Mais depuis 2008, les dirigeants
palestiniens ont décidé de transformer l'eau en un outil politique pour
pilonner Israël. La revendication, qui a peu à peu gagné du terrain parmi
certains membres de la communauté des droits de l'homme et des médias, était
qu'Israël privait les Palestiniens d'eau pour les opprimer et pour briser leur
économie. Sans égard pour le fait qu’Israël adhérait scrupuleusement à l'Accord
d'Oslo et fournissait plus de la moitié de l'eau utilisée par les Palestiniens
en Cisjordanie. L'Autorité palestinienne et ses supporters ont commencé à
parler d’un ‘apartheid de l'eau’ et ont caractérisé toutes tentatives visant à
souligner l'absurdité de cette affirmation de «bluewashing» autrement dit : une
tentative d'étouffer les doléances palestiniennes.
Pour éviter que cette crise de l'eau
montée de toutes pièces ne soit exposée comme un simulacre, il fallait que les
projets d'eau palestiniens s'arrêtent. Les universitaires palestiniens, les
hydrologues, les écologistes et tant d'autres personnes ont été fortement
découragées de mener toute recherche sur l'eau ou de travailler sur des projets
d'eau avec des Israéliens. Le financement des ONG qui transitait par l'Autorité
palestinienne s'est soudain asséché en matière de projets universitaires
conjoints sur l'eau. On a dit aux ingénieurs palestiniens qu'ils
n'obtiendraient pas de travail au sein de l'Autorité Palestinienne, à moins
qu'ils ne rompent tous liens avec leurs homologues israéliens. Après des
relations de travail chaleureuses et fructueuses de 1995 à 2008, l'Autorité
palestinienne de l'Eau a refusé de rencontrer son homologue israélien y compris
au sein de la Commission conjointe de l'Eau créée par Oslo. Tout cela sous la
bannière "anti-normalisation", idée selon laquelle travailler avec
les Israéliens pour améliorer les besoins en eau des Palestiniens
"équivaudrait à l'acceptation des revendications maximales des Israéliens
sur le territoire palestinien".
La politique au service des administrés
avait cédé la place à une politique au service de l'idéologie et de
l'obstruction.
C'est dans le domaine de l'eau que
l'auto-sabotage de la campagne "anti-normalisation" a été ressenti le
plus fortement. Si les implantations israéliennes ont souffert d'un manque de
nouveaux projets en eau, les Palestiniens en ont souffert encore davantage.
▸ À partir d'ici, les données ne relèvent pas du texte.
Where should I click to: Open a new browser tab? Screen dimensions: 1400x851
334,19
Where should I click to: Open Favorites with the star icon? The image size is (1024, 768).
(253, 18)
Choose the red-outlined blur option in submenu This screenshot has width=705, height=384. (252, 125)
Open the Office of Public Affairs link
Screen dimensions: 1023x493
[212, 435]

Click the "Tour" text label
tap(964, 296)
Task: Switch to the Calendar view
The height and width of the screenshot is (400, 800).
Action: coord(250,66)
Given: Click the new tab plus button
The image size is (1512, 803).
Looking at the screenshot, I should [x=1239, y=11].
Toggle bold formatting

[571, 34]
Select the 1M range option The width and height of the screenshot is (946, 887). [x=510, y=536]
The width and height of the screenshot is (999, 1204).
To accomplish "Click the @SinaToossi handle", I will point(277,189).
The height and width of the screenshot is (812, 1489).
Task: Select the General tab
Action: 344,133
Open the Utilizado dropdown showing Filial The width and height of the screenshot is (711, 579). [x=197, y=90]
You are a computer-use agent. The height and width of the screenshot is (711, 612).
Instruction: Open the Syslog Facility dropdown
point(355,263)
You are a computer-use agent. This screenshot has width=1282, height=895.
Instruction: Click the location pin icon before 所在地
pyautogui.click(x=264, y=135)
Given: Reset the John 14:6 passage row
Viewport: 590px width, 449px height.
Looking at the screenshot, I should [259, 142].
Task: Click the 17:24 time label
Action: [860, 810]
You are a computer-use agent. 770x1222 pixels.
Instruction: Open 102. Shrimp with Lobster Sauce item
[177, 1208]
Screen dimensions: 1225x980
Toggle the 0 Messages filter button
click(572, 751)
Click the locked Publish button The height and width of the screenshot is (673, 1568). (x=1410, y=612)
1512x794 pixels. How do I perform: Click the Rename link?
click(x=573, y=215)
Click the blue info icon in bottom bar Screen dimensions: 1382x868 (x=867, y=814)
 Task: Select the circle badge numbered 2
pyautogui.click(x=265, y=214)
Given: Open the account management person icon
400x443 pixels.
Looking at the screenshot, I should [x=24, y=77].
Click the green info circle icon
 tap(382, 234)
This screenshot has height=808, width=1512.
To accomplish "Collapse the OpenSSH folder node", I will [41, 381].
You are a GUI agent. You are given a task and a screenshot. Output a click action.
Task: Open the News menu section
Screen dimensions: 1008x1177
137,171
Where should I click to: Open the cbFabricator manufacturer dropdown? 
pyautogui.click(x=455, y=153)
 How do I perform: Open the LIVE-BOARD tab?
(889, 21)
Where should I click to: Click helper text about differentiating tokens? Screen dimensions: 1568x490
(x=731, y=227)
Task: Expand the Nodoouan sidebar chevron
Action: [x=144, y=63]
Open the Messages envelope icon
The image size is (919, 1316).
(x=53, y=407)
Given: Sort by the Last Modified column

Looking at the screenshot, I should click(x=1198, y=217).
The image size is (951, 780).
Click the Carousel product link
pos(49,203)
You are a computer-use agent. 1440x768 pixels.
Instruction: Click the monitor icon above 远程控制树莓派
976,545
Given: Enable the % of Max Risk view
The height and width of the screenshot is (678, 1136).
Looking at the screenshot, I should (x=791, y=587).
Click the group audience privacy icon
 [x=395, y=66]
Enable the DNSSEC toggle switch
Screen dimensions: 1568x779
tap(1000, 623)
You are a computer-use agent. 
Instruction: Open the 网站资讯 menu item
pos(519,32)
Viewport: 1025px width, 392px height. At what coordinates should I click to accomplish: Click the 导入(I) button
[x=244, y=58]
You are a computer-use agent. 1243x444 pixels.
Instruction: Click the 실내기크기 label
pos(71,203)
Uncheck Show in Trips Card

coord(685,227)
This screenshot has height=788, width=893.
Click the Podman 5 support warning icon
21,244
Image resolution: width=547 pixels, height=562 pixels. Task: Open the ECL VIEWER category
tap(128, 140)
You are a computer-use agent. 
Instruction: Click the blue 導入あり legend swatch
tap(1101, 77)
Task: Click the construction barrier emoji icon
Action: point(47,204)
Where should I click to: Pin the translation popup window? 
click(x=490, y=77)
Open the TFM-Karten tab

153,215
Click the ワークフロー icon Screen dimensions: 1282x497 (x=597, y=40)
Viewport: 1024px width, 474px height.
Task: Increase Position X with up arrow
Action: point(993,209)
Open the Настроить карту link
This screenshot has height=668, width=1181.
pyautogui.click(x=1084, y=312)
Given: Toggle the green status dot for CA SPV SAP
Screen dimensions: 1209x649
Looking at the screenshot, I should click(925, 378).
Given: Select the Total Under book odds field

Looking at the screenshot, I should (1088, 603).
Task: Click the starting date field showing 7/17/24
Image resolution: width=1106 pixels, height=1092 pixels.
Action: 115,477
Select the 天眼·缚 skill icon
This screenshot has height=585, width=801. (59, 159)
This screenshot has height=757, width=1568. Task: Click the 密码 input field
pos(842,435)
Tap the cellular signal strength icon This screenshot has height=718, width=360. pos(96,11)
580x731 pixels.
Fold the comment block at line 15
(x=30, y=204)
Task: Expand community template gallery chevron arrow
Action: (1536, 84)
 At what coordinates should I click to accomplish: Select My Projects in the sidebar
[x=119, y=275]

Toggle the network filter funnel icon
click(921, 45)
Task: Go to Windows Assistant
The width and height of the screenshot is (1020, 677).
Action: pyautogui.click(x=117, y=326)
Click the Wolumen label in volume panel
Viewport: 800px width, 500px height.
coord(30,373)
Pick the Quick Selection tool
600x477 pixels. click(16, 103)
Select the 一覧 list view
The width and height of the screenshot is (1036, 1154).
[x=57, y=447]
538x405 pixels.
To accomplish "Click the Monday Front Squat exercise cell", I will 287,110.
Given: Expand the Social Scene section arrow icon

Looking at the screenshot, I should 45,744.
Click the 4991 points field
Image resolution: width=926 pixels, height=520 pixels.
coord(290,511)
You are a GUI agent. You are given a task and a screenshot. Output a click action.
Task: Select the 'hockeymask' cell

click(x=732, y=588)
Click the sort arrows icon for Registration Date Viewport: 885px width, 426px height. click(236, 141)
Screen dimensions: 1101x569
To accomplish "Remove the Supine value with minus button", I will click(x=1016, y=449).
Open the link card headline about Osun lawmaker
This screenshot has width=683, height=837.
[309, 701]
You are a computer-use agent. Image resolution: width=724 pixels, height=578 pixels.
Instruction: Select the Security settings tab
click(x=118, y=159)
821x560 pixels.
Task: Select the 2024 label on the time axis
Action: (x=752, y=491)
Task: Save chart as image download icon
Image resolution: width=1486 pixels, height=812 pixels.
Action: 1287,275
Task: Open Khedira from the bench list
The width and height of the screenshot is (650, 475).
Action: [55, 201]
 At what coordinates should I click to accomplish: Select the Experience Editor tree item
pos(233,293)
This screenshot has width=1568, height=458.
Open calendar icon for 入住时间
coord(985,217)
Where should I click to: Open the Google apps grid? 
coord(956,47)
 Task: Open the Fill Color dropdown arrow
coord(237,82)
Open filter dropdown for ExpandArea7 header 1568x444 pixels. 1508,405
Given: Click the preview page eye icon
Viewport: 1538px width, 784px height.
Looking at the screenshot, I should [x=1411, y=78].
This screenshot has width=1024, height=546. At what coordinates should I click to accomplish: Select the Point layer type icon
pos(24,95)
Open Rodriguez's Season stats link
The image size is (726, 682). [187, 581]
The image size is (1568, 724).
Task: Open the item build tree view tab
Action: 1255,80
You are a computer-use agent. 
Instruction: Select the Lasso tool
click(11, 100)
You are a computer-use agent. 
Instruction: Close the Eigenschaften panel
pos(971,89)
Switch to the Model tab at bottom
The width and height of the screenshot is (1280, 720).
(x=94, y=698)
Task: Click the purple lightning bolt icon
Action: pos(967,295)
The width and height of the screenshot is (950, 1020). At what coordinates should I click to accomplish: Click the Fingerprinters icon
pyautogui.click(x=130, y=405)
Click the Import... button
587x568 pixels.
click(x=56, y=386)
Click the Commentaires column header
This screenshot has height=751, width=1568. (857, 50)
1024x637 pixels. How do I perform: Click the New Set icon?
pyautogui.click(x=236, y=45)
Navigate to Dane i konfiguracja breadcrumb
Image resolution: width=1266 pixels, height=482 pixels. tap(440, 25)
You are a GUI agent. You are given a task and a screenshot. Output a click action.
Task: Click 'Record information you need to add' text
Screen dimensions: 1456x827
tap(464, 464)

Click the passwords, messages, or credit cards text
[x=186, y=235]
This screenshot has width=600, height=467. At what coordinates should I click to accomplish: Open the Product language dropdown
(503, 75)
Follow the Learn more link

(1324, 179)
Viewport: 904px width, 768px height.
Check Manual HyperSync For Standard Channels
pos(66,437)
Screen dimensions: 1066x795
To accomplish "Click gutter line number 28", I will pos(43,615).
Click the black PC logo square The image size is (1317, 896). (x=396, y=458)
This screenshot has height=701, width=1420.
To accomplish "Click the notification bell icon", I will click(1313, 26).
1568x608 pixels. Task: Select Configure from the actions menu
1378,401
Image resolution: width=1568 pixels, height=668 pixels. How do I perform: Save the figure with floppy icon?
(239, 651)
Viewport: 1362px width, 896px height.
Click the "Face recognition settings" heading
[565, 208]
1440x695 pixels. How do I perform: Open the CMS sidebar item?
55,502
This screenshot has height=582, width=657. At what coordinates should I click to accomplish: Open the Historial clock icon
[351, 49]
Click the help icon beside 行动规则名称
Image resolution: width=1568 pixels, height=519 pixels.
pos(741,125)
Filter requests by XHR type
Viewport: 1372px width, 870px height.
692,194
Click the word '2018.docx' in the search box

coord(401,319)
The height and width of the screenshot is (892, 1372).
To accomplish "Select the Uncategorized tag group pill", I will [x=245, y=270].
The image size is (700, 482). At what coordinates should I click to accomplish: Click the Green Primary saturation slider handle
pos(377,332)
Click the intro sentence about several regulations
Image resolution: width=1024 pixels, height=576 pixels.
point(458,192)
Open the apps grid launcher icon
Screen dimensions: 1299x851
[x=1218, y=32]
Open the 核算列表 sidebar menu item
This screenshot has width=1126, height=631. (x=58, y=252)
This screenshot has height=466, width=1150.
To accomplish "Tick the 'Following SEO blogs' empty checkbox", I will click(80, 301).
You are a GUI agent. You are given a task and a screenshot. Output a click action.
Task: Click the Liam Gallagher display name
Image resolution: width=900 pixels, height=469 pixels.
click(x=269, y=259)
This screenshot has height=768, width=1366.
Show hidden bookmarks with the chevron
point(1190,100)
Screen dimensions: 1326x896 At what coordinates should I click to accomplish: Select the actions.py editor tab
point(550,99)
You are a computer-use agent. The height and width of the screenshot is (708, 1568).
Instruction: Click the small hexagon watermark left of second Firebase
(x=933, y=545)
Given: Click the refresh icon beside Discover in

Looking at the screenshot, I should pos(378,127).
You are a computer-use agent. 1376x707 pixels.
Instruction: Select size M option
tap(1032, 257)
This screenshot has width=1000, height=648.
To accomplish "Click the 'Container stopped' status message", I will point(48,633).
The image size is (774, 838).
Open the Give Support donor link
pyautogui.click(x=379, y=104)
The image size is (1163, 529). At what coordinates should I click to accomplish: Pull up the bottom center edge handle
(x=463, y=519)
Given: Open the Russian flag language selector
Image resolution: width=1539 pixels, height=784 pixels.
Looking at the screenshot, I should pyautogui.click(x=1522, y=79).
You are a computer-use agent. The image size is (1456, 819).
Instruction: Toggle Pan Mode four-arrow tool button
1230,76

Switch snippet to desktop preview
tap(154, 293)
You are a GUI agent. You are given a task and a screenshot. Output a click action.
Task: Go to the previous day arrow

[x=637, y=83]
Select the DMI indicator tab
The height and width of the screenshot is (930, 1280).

A voix basse, les milieux d'affaires
palestiniens ont clairement fait savoir que ternir le nom d'Israël dans
certains cercles ne valait pas le prix payé en terme de qualité de vie et
d'opportunités perdues de "business".
Il y a quelques mois, la Commission
conjointe de l'eau a recommencé à se réunir, et les projets gelés depuis
longtemps ont commencé à redémarrer. La participation des Palestiniens au
projet Mer Rouge-Mer Morte et l'apparition publique de hauts responsables
israéliens et palestiniens de l'eau avec M. Greenblatt confirment que la
délégitimation d'Israël - au moins sur le sujet de l'eau - a échoué. Alors que
l'Autorité palestinienne se tourne vers une approche plus pragmatique pour
aborder la question de l'eau, mais aussi les besoins environnementaux et
énergétiques de son peuple, cela conduira à une entité politique palestinienne
économiquement plus sûre et peut-être même à de meilleurs résultats dans les
grandes négociations politiques.
Les Israéliens et les Palestiniens peuvent
désirer ne pas être voisins. Mais c'est peut-être leur situation géographique
commune qui ouvre la voie à une réconciliation plus profonde.